Professeur Claudine AMIEL-TISON, une personnalité médicale d’exception

Née le 9 septembre 1929, Claudine Amiel-Tison a suivi un internat et un clinicat en pédiatrie à Paris en 1959. Elle a complété sa formation à la Columbia University (USA). En 1962, à son retour en France, elle intègre l’équipe du Pr Alexandre Minkowski de l’unité néonatale et les services de la maternité Baudelocque, de l’hôpital Port-Royal à Paris ; d’où sa parfaite connaissance de l’obstétrique et l’influence qu’elle aura sur les pratiques obstétricales.
Claudine Amiel-Tison commence alors un travail personnel dans une discipline naissante : la neurologie du nouveau-né. Elle s’intéresse aux techniques modernes de réanimation dans le contrôle de la pathologie respiratoire du nouveau-né. Ces travaux constitueront le point de départ d’un ensemble d’études qu’elle mènera, avec le souci constant d’améliorer la santé, le développement et la qualité de vie des enfants à risque de séquelles neurologiques. 
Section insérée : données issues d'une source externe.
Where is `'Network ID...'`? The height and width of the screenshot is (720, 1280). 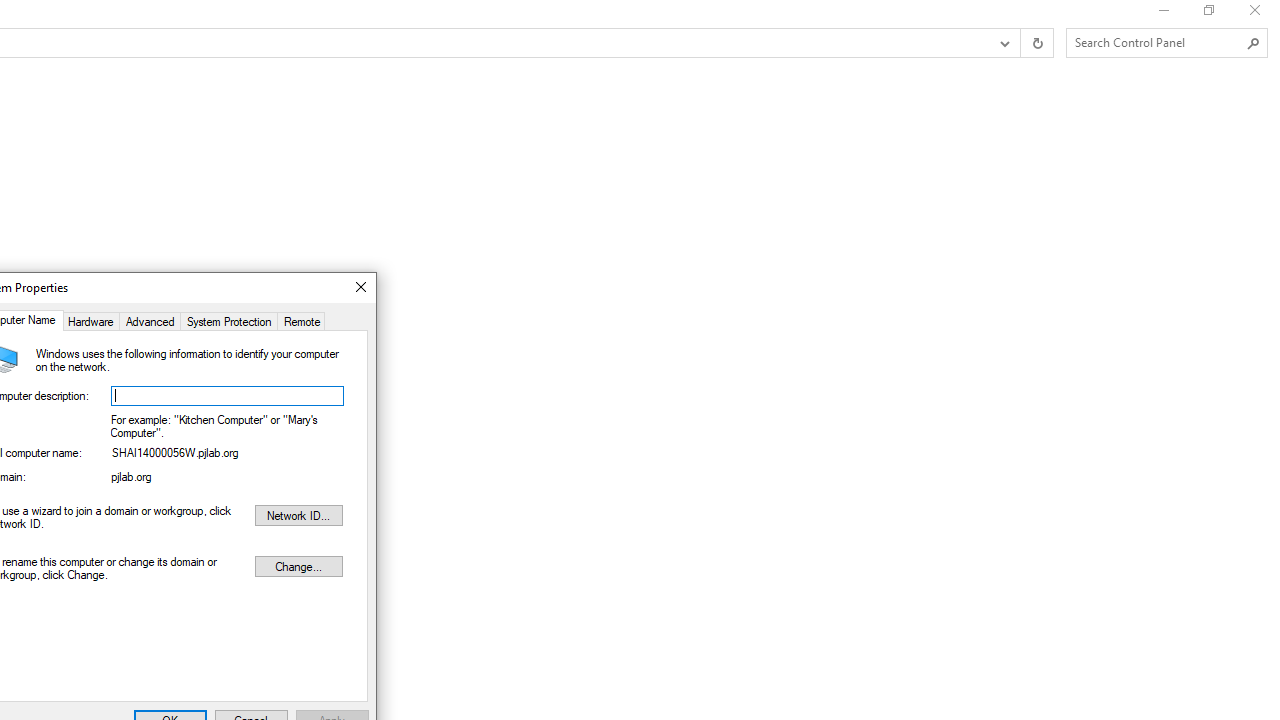 'Network ID...' is located at coordinates (297, 514).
En 1968, elle prend la direction du centre néonatal de la maternité de Port-Royal, proche du service de réanimation nouvellement créé. Sa contribution à la conception de la méthode d’évaluation neurologique du nouveau-né et du jeune enfant restera gravée dans la mémoire de plusieurs générations de néonatologistes, pédiatres, neurologues, sages-femmes et professionnels de la réadaptation.
Elle passe la deuxième partie de sa carrière comme Directeur de recherche de à l’INSERM, période pendant laquelle elle simplifie l’examen neurologique et le diffuse aux pédiatres et aux néonatologistes. 
Parmi l’ensemble de ses publications, trois livres résument son travail : La surveillance neurologique au cours de la première année (1985), Démarche en neurologie du développement (2004) et Les pathologies périnatales et leurs conséquences (2010). Madame Claudine Amiel-Tison est décédée le 7 décembre 2013.